▸ ABOUT THIS TASK
Starting with the line containing "This screenshot has height=1072, width=1920." and going on through the line containing "Given: Select the 22 kHz frequency axis label", return the lines of the data below exactly, and only those.

Stored data entries
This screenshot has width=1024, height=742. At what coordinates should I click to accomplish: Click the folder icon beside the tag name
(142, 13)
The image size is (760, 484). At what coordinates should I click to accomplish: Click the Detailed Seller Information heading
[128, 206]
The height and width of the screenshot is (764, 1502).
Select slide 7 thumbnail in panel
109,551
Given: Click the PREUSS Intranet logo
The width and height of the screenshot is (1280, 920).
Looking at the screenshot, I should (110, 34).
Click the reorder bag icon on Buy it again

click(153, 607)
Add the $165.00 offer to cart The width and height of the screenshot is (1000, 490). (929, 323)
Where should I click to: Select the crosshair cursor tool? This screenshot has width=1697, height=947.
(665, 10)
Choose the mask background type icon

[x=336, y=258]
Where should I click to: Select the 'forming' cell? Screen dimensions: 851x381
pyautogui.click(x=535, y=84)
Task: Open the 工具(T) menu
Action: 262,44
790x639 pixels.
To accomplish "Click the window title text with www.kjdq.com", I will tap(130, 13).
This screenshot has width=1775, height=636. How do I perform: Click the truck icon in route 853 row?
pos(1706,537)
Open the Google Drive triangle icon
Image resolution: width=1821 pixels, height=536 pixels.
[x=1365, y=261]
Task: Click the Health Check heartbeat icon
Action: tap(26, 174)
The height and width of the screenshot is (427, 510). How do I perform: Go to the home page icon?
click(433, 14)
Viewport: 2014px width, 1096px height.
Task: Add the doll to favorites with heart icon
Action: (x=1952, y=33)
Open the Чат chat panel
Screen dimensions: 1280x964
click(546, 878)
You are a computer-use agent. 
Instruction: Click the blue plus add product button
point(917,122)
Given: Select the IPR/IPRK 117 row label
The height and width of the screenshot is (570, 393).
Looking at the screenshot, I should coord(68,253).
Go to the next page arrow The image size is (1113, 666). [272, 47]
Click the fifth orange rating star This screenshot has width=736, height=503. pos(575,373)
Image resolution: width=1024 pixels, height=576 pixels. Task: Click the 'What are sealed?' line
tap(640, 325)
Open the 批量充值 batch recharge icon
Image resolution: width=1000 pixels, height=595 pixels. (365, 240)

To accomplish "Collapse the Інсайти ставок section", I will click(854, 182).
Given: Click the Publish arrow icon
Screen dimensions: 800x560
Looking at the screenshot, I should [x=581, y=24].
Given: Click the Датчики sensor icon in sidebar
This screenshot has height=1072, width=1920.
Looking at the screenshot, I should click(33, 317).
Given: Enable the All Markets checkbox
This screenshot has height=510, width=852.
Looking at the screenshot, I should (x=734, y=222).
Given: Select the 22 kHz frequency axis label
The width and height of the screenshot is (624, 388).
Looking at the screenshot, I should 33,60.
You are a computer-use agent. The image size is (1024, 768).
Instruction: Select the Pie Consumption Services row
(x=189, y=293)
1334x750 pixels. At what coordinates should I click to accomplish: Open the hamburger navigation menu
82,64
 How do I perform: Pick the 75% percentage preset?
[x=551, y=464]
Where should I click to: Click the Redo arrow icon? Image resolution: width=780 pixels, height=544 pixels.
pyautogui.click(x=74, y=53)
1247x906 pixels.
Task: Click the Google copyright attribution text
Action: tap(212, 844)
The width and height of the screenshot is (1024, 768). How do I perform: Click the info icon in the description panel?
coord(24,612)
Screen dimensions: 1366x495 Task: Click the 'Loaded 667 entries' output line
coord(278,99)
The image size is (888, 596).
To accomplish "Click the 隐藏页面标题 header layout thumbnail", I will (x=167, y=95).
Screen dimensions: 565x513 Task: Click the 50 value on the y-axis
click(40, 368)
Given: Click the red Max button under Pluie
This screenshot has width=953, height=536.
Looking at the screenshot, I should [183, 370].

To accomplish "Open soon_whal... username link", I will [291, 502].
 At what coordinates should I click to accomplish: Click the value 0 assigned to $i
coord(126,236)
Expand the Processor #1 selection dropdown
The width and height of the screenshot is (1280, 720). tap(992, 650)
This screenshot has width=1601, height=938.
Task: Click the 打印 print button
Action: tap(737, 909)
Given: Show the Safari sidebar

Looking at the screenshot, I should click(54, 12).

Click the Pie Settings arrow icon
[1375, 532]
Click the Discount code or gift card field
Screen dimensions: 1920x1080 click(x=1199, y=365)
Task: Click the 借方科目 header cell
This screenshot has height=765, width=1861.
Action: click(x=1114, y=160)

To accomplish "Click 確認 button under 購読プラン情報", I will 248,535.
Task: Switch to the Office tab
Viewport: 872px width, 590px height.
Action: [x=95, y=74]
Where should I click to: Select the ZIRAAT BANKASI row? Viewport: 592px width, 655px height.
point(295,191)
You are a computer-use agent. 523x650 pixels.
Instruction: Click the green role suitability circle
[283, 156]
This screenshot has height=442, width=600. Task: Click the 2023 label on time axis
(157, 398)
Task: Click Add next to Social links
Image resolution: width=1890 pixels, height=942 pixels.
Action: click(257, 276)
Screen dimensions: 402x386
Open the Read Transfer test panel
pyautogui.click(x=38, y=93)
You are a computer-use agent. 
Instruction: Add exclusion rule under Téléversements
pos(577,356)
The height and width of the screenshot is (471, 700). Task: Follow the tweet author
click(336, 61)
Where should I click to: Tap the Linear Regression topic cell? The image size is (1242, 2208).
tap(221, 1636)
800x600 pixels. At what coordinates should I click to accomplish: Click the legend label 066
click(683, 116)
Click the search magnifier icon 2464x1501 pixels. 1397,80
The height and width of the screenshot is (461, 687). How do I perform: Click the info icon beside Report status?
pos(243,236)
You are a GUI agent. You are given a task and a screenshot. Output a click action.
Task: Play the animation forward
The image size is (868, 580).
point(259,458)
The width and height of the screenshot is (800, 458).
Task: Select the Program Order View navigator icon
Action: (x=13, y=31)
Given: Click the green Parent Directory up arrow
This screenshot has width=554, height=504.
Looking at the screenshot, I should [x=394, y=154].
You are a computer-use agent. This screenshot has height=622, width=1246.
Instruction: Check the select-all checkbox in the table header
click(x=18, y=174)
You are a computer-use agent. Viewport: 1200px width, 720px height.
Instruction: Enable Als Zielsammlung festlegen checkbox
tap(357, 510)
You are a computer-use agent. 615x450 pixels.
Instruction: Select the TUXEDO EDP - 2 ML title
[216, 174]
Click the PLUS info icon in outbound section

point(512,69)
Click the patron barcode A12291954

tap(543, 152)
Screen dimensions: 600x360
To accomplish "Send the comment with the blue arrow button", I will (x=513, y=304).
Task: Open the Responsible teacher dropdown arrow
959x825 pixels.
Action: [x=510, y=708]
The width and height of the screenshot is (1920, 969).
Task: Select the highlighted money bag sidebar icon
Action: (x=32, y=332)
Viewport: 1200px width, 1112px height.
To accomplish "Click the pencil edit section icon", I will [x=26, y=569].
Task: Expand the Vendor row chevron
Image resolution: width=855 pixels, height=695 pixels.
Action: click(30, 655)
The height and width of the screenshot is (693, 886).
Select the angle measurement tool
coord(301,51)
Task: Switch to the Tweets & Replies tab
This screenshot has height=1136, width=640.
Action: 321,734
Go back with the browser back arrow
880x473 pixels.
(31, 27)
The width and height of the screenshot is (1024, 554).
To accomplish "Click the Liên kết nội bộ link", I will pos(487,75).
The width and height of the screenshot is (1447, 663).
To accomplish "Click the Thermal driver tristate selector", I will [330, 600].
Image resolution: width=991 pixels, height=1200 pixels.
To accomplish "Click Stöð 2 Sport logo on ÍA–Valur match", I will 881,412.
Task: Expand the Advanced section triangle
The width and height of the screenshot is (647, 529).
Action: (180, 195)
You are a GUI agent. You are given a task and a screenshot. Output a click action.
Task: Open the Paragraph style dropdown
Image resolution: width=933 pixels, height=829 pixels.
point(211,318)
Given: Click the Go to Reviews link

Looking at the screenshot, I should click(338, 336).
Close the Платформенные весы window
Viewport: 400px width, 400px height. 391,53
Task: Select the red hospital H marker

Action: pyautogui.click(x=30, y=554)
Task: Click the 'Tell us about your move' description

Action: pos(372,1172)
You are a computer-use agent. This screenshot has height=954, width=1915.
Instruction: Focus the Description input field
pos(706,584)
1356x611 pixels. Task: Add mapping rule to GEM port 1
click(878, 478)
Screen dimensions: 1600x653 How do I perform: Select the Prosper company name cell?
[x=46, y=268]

▸ YOUR RESPONSE
This screenshot has height=1072, width=1920.
Looking at the screenshot, I should click(33, 317).
Given: Enable the All Markets checkbox
This screenshot has height=510, width=852.
Looking at the screenshot, I should (x=734, y=222).
Given: Select the 22 kHz frequency axis label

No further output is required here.